Exercise aim >>
Please copy everything in the material from the line containing "This screenshot has height=819, width=1456. At" down to the line containing "Looking at the screenshot, I should click(58, 607).", both of those lines included, word for word.

Provided records >>
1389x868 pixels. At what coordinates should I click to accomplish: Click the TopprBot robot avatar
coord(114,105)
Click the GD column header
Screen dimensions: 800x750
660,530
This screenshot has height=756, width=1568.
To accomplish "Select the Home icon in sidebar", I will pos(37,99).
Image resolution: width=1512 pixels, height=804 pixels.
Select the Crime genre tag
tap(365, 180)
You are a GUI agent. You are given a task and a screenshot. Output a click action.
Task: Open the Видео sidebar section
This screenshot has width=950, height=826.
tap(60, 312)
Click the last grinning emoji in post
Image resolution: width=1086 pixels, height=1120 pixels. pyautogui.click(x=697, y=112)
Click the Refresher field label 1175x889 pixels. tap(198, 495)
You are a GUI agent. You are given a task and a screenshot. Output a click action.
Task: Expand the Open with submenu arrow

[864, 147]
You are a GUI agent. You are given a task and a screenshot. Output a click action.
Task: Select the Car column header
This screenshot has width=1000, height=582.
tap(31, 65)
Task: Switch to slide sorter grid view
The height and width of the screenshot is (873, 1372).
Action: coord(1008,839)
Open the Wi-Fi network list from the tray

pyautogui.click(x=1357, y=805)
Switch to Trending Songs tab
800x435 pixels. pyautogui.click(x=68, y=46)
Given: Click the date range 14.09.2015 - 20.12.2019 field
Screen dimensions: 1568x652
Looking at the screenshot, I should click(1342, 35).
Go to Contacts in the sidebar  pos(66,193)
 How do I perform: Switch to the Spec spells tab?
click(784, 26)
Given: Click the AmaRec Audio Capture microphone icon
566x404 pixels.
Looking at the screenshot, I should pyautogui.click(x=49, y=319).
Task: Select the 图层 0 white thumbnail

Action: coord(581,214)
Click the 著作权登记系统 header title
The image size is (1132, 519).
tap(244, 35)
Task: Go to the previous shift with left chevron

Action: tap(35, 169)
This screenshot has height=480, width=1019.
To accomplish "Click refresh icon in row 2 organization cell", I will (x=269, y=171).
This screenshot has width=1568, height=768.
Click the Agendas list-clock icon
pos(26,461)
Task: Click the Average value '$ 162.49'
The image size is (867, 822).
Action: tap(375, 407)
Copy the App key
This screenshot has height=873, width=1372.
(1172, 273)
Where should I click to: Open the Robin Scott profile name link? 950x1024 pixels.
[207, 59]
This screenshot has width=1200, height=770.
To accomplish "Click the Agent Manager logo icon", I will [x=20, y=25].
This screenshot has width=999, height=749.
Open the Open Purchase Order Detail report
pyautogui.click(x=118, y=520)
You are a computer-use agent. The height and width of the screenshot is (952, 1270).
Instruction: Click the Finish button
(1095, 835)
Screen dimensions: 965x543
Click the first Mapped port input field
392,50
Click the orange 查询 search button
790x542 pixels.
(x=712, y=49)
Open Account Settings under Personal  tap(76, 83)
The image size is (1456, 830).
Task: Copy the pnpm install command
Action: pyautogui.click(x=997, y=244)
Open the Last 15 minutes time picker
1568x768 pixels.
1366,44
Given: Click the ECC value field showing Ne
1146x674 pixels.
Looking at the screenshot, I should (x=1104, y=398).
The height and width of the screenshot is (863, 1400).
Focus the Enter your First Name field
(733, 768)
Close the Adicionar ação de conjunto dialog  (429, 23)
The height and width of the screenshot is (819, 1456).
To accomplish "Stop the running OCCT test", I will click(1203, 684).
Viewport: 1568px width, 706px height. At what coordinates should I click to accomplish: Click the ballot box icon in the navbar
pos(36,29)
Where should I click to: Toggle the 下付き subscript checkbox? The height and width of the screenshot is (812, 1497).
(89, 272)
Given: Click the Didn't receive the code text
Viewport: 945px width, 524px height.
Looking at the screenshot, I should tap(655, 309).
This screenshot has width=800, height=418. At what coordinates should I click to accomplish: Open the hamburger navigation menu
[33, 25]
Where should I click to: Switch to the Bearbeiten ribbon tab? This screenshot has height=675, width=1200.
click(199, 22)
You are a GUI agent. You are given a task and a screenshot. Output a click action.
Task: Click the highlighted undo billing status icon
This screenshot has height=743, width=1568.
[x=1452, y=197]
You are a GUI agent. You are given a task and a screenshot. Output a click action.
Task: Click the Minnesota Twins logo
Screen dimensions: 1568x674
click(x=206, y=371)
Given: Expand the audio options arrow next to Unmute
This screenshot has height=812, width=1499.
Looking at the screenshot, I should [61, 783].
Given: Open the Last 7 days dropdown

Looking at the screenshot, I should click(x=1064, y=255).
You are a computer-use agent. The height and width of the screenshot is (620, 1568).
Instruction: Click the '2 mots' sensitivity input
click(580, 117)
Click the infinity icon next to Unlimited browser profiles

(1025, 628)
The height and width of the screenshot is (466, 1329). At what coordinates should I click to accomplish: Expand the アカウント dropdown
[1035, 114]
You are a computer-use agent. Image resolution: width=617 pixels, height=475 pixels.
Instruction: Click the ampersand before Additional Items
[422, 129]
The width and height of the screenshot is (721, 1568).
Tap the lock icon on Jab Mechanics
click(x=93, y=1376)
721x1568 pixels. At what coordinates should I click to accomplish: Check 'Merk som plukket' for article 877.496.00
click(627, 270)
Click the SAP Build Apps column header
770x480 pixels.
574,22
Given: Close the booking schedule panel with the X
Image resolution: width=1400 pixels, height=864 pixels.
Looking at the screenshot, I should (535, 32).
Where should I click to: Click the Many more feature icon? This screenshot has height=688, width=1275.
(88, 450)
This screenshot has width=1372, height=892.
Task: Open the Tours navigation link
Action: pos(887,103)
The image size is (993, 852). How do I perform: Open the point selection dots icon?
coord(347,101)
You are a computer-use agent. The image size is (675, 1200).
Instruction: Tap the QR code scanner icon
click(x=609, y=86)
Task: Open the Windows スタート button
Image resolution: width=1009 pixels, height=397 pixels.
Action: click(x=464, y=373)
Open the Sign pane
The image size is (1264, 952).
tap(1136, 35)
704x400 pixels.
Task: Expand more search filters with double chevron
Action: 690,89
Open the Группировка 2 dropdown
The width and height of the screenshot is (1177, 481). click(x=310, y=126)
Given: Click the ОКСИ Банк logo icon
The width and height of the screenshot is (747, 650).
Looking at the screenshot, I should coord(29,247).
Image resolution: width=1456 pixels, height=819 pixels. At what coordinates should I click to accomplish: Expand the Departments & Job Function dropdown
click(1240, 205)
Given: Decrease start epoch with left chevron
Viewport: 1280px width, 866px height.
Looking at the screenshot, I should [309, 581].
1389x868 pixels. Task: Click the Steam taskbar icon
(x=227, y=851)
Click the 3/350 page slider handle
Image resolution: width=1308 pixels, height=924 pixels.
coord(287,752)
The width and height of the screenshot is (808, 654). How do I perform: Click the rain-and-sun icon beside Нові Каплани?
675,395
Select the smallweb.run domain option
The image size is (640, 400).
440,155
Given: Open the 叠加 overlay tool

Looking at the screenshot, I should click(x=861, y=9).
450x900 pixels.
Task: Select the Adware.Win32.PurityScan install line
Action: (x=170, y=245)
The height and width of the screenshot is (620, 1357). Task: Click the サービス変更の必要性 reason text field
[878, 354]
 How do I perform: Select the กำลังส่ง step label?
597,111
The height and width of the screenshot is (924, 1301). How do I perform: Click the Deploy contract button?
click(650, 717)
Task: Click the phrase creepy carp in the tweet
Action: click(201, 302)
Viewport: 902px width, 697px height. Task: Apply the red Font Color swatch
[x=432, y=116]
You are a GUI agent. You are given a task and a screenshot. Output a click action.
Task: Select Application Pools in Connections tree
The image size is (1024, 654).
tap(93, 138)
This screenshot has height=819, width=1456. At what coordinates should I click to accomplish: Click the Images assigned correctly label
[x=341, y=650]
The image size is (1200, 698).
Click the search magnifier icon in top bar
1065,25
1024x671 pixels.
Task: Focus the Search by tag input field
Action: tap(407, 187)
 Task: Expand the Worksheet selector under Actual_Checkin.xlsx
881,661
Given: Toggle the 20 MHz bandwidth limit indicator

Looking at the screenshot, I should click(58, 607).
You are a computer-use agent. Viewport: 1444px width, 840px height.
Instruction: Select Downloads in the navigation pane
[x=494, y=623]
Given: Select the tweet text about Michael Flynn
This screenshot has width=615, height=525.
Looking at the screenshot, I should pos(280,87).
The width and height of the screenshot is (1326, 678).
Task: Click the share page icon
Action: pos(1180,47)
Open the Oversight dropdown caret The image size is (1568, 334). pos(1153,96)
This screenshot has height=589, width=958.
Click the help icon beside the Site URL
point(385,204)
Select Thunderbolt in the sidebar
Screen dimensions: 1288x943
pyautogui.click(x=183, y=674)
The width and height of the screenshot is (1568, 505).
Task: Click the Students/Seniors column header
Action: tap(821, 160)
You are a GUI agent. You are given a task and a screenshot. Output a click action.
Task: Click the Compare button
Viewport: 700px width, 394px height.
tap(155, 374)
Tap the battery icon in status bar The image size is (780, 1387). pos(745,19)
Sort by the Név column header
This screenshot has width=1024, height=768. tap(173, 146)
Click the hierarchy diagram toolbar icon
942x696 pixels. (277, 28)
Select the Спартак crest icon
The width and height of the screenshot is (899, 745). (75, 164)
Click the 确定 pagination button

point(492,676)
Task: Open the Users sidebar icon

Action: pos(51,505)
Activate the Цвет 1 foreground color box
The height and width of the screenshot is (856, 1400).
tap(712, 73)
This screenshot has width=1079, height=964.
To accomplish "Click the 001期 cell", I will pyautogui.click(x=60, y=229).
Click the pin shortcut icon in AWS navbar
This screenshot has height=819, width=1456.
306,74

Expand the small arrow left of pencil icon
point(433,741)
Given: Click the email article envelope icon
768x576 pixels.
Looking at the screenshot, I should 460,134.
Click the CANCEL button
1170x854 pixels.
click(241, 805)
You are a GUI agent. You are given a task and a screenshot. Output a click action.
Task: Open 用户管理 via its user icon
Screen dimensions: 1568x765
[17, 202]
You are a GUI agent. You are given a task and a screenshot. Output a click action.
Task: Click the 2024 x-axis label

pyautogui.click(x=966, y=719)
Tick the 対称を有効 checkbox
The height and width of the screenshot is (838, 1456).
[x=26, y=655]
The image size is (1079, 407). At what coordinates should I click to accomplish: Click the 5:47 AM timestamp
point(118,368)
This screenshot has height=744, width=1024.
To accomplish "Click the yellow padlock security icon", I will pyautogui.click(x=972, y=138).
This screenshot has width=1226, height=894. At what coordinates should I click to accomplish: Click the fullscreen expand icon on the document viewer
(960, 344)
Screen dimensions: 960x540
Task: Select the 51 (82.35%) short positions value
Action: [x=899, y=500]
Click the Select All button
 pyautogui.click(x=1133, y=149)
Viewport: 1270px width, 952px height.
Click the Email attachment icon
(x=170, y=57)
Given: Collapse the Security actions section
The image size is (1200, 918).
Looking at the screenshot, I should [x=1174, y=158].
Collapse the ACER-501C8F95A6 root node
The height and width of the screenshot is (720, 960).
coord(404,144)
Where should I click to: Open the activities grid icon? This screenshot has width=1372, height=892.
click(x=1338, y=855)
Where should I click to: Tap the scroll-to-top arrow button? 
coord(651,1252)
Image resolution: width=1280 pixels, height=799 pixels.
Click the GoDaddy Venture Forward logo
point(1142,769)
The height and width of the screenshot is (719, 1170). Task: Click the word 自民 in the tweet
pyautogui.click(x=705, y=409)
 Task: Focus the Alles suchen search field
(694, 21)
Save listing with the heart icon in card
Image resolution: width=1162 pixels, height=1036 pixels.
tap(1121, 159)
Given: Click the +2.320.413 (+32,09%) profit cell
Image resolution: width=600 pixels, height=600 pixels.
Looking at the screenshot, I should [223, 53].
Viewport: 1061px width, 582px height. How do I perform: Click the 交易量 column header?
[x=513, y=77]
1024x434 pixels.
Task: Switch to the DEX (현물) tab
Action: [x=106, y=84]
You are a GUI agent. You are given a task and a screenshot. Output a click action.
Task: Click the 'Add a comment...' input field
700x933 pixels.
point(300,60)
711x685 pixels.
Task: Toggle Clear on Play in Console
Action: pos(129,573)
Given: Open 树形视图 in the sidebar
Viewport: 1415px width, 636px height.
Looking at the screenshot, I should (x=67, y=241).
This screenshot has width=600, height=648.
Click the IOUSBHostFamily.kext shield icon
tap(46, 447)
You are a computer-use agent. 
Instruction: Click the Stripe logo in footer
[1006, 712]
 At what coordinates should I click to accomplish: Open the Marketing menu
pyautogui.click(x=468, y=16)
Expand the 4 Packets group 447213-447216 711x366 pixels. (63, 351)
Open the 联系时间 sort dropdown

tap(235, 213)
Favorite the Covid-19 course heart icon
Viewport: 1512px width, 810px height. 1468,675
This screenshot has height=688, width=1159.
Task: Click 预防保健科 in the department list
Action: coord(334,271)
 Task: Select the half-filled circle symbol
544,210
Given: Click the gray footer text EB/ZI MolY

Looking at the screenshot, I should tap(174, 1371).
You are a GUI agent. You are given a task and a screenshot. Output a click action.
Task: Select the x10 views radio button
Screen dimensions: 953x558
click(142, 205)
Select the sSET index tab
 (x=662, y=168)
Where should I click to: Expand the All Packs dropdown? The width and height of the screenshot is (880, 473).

Solved problem >>
This screenshot has height=819, width=1456. At what coordinates should I click to accomplish: Click the Images assigned correctly label
[x=341, y=650]
The image size is (1200, 698).
Click the search magnifier icon in top bar
1065,25
1024x671 pixels.
Task: Focus the Search by tag input field
Action: tap(407, 187)
 Task: Expand the Worksheet selector under Actual_Checkin.xlsx
881,661
Given: Toggle the 20 MHz bandwidth limit indicator

Looking at the screenshot, I should click(58, 607).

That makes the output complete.